Dataset items
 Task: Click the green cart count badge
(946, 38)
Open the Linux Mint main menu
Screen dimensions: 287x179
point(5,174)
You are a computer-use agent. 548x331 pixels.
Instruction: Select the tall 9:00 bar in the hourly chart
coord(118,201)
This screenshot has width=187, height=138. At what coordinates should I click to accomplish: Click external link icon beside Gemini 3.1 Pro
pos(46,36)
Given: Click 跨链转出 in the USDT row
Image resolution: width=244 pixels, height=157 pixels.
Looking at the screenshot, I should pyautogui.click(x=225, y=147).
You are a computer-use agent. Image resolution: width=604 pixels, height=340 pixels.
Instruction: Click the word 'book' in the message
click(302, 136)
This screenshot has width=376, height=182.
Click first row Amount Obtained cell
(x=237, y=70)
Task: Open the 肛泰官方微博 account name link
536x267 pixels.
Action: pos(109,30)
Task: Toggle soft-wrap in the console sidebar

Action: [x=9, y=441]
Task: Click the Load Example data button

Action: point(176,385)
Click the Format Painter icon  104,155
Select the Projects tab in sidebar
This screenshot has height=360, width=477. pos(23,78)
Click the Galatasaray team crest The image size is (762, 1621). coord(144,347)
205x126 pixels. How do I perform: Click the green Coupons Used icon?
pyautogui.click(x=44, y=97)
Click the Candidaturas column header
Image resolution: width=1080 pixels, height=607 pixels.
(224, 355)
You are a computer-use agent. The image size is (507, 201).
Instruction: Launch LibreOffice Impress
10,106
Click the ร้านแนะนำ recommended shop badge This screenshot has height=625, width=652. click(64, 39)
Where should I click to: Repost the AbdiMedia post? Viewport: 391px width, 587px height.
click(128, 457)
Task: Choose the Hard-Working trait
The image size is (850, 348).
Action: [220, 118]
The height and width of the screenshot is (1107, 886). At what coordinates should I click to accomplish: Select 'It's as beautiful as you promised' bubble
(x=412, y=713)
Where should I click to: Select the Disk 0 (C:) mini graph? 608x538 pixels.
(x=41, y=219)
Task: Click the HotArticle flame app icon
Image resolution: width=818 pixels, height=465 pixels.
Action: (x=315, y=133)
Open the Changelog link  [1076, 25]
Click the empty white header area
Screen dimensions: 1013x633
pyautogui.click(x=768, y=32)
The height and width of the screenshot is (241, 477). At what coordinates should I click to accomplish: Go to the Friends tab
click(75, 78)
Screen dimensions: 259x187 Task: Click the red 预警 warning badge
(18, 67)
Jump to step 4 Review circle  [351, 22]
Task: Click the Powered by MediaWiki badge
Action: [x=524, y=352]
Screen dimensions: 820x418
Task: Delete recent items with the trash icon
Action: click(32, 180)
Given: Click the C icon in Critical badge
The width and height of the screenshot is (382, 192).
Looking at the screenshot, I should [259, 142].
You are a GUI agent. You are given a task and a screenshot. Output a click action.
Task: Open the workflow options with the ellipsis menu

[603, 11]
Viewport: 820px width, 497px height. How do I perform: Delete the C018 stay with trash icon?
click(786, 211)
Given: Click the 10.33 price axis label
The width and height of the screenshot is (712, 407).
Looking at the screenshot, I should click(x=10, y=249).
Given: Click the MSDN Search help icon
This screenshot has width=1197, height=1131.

## The task
Using the data above, extract exactly the lines from the one that holds "Open the Linux Mint main menu" to the one that holds "Given: Click 跨链转出 in the USDT row", both ends included, and no others.

## Output of the task
Open the Linux Mint main menu
Screen dimensions: 287x179
point(5,174)
You are a computer-use agent. 548x331 pixels.
Instruction: Select the tall 9:00 bar in the hourly chart
coord(118,201)
This screenshot has width=187, height=138. At what coordinates should I click to accomplish: Click external link icon beside Gemini 3.1 Pro
pos(46,36)
Given: Click 跨链转出 in the USDT row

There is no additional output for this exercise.